Background Influenza is a public health issue that needs to be addressed strategically and assessment of detailed infectious profiles is important for that. Household transmission data have played a key role for estimating these profiles. From one clinic’s influenza diagnostic and questionnaire-based data, we aimed to estimate the detailed infectious period (incubation, symptomatic and infective, and extended infective after recovery) and secondary attack ratio (SAR) for each household size of influenza by using modified Cauchemez-type model.

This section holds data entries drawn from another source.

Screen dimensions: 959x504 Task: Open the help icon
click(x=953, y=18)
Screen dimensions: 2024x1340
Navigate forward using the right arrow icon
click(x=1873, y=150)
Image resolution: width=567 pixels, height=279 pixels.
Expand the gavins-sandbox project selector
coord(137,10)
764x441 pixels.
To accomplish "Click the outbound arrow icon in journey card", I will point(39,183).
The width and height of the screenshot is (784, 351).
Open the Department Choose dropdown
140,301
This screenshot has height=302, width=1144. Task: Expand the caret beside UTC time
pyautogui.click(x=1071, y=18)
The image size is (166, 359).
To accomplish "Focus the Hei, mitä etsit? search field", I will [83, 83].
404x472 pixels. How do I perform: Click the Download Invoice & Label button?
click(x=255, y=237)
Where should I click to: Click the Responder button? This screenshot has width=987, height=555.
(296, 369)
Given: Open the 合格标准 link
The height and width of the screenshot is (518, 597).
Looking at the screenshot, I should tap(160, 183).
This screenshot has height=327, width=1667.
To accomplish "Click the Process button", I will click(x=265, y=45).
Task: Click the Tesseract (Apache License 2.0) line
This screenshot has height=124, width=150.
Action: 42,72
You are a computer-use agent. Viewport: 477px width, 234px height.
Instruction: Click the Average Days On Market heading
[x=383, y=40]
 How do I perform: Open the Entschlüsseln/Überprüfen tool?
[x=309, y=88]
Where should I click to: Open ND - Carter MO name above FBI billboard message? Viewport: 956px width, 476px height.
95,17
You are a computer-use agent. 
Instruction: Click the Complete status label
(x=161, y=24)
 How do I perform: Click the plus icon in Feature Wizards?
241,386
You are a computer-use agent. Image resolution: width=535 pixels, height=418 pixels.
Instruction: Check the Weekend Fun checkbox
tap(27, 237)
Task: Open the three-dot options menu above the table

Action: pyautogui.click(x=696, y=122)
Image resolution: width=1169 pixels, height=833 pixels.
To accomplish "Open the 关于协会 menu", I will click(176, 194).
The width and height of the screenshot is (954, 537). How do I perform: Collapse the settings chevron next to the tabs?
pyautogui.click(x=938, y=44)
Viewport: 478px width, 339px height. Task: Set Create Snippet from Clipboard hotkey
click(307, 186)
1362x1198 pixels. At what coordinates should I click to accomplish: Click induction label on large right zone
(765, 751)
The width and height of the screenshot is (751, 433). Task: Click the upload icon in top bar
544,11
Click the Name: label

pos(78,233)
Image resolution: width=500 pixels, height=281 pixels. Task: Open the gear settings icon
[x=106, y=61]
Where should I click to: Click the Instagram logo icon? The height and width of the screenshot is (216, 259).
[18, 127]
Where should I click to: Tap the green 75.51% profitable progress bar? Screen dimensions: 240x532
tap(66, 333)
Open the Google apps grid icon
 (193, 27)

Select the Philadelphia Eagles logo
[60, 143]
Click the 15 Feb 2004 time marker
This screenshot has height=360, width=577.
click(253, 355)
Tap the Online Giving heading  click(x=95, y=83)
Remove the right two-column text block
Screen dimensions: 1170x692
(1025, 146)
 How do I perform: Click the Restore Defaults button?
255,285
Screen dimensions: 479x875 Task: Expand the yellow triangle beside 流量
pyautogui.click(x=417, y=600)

Results The data source was derived from enrolled patients with confirmed influenza who were treated at the Hirotsu Clinic (Kawasaki, Japan) with a neuraminidase inhibitor (NAI) during the 6 Northern Hemisphere influenza seasons between 2010 and 2016. A total of 2,342 outpatients representing 1,807 households were included. For influenza type A, average incubation period and its 95% probability interval was 1.43 (0.03-5.32) days. Estimated average symptomatic and infective period was 1.76 (0.33-4.62) days and point estimated extended infective period after recovery was 0.25 days. Estimated SAR elevated from 20% to 32% as household size increases from 3 to 5. For influenza type B, average incubation period, average symptomatic and infective period, and extended infective period were estimated 1.66 (0.21-4.61) days, 2.62 (0.54-5.75) days and 1.00 days, respectively. SAR was increased 12% to 21% as household size increases from 3 to 5.
Conclusion All estimated periods of influenza type B were longer than those of influenza type A. On the other hands, SAR of type B was less than that of type A. These results may reflect Japanese demographics and treatment policy. It is useful to understand the infectious profiles of influenza for examining public health measures.